В первую очередь сборник Сорокина, как и любая антология, говорит не о предмете выборки, а о самом составителе. По нему хорошо видны его вкусы, понимание масштаба тех или иных писателей, отношение к литературной традиции. Сорокин в этом плане подозрительно академичен:
словно цитируя трюизм о том, что вся русская литература вышла из гоголевской «Шинели», начинает он свой сборник с гоголевского «Вечера накануне Ивана Купала».
За Гоголем следует Лермонтов, за Лермонтовым — Достоевский, затем ожидаемо Толстой, за Толстым занимает очередь Чехов. XX век у Сорокина тоже отмечен хорошо знакомыми фамилиями: Бабель, Солженицын, Набоков, Шаламов. И даже вроде бы далекая от канонов современная проза в кои-то веки выглядит как академическое собрание классиков: Пелевин и Ерофеев, Елизаров и Сенчин, Толстая и Петрушевская.
Создавая свою «жестокую» версию русской литературы, Сорокин остается в рамках школьного учебника.
Вероятно, исключительно для того, чтобы между делом вписать в него себя. По факту с помощью нехитрой репрезентативной выборки писатель оспаривает классический аргумент своих убежденных критиков, считающих, что Сорокин — плохой писатель, потому что его тексты неоправданно жестоки. Дескать, нельзя же считать частью великой гуманистической русской литературы произведение, в котором пенсионеру запихивают в анальное отверстие железный штырь.
Чтение «Русского жестокого рассказа» содержит в себе только один правильный ответ: нет, можно, потому что жестокость — ее неотъемлемая часть.
Решив провести непрерывную линию между «Вечером накануне Ивана Купала» и своим «Моноклем», составитель преследовал, конечно, не только литературоведческие цели. Здесь интересна не столько разница между жестокостью у Толстого и жестокостью в текстах Зощенко, сколько очевидная деформация концепта во временной перспективе.
Точка отсчета «Русского жестокого рассказа» — жестокость сказочная. У Гоголя абсолютное зло, символически воплощенное в автохтонной старушке, старательно рикошетит по всем героям истории, виновным и не очень. Гоголевский текст продолжает себя в рассказе Одоевского «Игоша», в котором главному герою безнаказанно пакостит человек «без ручек и без ножек».
Инициаторы насилия схоронены в декорациях мрачной сказки, на деле речь идет, конечно, не о бабушках и злобных уродцах, а о всесильном жестоком роке и его случайных жертвах.
Не зря тему Случая продолжает Лермонтов с «Фаталистом», Достоевский с «Кроткой» и Толстой со «Смертью Ивана Ильича». Смерть — главный маньяк и насильник — против двух столпов идеального существования: «приятности и приличия».

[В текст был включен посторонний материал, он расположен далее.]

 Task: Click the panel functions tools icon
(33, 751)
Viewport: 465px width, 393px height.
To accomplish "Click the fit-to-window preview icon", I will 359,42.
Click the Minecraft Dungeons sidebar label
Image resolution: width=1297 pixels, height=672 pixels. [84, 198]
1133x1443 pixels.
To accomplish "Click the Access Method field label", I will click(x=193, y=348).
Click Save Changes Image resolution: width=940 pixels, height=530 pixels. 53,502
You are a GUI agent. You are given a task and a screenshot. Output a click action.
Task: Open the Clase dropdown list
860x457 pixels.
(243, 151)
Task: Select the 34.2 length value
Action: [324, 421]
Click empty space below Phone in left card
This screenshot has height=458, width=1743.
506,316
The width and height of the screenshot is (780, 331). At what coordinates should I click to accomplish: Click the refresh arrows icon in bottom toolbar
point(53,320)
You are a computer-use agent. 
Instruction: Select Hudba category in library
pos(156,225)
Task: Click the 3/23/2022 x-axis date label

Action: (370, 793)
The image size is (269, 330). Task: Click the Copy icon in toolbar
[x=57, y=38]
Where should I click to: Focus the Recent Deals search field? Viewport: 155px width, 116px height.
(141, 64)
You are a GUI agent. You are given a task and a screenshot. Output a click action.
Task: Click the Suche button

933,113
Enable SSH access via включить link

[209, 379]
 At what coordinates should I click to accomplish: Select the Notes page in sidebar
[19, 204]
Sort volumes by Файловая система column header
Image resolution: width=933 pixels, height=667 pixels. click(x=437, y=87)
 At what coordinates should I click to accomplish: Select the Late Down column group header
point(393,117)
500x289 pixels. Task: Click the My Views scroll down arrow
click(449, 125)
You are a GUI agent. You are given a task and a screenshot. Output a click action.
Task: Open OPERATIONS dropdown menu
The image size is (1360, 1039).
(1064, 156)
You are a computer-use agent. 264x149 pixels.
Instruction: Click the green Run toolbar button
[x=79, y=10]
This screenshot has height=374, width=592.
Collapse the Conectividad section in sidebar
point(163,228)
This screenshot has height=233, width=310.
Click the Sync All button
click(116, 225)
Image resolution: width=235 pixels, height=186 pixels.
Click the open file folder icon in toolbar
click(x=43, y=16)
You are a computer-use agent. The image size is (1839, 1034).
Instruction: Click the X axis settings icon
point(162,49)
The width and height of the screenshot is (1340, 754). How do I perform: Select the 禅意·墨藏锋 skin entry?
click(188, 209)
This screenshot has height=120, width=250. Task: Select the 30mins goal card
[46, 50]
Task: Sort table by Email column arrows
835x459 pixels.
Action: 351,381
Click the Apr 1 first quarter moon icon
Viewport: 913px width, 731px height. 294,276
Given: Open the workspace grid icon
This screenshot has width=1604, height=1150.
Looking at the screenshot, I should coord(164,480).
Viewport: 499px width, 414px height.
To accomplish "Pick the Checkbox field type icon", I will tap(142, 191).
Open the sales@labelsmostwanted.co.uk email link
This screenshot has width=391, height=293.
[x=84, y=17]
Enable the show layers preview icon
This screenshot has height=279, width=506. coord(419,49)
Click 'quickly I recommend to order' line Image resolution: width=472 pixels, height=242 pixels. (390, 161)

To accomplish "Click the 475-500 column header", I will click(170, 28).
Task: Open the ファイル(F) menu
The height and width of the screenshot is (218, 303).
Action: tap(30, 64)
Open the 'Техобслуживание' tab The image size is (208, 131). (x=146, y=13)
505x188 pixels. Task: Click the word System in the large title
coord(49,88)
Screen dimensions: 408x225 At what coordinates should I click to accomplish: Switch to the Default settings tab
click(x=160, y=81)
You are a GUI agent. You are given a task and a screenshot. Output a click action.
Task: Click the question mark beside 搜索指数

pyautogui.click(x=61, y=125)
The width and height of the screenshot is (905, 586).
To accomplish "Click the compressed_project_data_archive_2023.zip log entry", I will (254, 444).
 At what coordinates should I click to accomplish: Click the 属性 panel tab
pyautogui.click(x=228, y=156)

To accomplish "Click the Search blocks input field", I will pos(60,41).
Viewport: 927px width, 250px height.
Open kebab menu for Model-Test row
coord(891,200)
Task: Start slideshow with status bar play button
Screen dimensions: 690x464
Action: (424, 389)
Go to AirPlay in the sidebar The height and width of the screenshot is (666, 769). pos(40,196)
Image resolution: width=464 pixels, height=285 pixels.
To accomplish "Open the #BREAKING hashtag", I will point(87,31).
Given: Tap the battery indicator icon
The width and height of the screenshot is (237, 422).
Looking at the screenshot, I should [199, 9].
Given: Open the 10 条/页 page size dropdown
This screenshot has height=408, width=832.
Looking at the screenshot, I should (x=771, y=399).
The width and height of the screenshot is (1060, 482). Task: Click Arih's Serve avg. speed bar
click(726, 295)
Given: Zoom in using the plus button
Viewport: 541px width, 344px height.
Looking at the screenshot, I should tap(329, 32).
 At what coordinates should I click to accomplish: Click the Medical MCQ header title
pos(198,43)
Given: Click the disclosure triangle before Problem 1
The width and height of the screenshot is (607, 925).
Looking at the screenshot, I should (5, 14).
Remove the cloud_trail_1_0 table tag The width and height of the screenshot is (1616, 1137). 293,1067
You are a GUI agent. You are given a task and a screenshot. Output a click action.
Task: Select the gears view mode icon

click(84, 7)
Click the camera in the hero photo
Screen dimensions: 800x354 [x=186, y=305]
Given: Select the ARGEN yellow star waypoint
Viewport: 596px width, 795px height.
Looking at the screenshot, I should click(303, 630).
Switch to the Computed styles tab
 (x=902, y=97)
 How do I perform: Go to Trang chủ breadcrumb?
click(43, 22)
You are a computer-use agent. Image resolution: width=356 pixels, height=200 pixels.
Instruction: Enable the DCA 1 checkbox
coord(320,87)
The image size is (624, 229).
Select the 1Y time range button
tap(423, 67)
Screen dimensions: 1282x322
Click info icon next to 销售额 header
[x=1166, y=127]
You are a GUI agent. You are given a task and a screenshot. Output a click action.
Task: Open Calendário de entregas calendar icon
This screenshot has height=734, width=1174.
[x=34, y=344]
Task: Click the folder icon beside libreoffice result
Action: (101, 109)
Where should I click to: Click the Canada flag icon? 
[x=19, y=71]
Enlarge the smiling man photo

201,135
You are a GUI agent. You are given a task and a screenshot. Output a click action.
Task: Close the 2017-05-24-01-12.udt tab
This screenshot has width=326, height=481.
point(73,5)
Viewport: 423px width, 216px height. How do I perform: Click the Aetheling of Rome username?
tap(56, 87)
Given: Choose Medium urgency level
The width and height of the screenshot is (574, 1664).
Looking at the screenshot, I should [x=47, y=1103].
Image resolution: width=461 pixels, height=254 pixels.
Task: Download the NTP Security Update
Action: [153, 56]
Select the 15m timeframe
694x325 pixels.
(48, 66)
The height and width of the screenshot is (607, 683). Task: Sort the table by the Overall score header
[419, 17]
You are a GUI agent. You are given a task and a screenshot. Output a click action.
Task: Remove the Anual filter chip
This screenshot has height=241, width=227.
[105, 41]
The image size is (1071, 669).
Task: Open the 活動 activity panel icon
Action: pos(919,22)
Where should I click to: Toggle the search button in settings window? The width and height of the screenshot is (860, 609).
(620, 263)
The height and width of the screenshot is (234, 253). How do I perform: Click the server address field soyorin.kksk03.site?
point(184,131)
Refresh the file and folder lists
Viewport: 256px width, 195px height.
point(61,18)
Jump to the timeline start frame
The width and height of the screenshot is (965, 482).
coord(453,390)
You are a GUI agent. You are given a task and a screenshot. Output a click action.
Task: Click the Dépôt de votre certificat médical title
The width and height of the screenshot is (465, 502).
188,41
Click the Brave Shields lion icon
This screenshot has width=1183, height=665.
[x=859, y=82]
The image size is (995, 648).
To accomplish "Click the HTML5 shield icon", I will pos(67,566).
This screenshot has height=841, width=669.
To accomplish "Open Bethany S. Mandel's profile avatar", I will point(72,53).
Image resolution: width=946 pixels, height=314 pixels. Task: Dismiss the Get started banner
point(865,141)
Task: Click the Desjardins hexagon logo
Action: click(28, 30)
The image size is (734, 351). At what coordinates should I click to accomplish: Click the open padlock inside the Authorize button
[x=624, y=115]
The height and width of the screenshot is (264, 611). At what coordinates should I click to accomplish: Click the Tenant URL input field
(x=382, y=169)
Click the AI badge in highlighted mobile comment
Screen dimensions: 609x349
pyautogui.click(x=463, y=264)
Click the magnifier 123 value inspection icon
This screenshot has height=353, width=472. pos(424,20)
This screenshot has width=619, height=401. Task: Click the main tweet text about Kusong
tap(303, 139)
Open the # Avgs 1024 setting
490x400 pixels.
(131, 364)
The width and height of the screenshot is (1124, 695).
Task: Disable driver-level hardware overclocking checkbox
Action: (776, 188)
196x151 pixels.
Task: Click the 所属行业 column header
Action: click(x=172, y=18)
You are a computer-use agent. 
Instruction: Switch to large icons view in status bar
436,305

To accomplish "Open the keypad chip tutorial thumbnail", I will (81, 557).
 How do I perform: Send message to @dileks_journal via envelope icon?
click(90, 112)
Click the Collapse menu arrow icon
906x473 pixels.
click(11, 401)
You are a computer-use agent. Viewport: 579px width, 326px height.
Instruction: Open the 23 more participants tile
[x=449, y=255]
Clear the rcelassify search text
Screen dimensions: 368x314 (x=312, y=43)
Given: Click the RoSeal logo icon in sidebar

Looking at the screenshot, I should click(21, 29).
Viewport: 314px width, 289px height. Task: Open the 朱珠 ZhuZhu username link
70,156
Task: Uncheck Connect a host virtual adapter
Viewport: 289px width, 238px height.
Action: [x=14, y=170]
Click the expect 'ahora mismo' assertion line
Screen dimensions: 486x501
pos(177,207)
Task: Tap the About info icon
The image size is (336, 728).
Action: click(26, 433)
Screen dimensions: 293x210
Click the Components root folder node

Более-менее человеческое лицо жестокость обретает только под конец XIX века. Появляется маленькая Варька из чеховского рассказа «Спать хочется», за ней — воплощенное безумие художественных миров Леонида Андреева и Федора Сологуба, в которых разбиваются головы, хрустят позвоночники и кишки наматываются на ось колеса.
Но и то лица эти абстрактные, безъязыкие — ребенок или толпа, для которых убийства еще не перешли из категории факта в категорию знака, а значит, и не являются ими.
Чем дальше по временной прямой, тем более персонифицированной, даже портретной, становится жестокость. Проститутки и насильники у Горького, красноармейцы у Бабеля, заключенные у Шаламова. В позднесоветскую эпоху с маргинальных категорий населения фокус коллективного автора смещается на обывателя:
кассирши, автомобилисты, соседи — каждый из носителя смерти превращается в ее переносчика.
В целом, как и любая подборка, «Русский жестокий рассказ» призван раскрыть, углубить и осознать исследуемый предмет — но, странное дело, жестокость то и дело выводится за рамки допустимого анализа.
Как справедливо писал Григорий Дашевский о романе Джонатана Литтелла «Благоволительницы», наполненном отталкивающими сценами времен холокоста и СС: «Благоволительницы» через многое — точнее, мимо многого — читателя проводят, но в конечном счете ничего с ним не делают (…) Ради искусства, ради даваемого искусством опыта имело бы смысл «преодолевать сопротивление» и соглашаться на «болезненную проверку», но болезненных аттракционов вокруг и так много, зачем посещать именно этот — непонятно».
Антология Сорокина оказывает похожее действие: суммированная жестокость, беспощадная и всегда бессмысленная, сама по себе не может стать источником читательского опыта. Потому что в своем дистиллированном, пусть даже самом классическом литературном виде это та информация, которую невозможно усвоить.
Так она и остается кружить на поверхности: да, жить страшно и бессмысленно, а человек хрупок и смертен, особенно если проткнуть его железным штырем.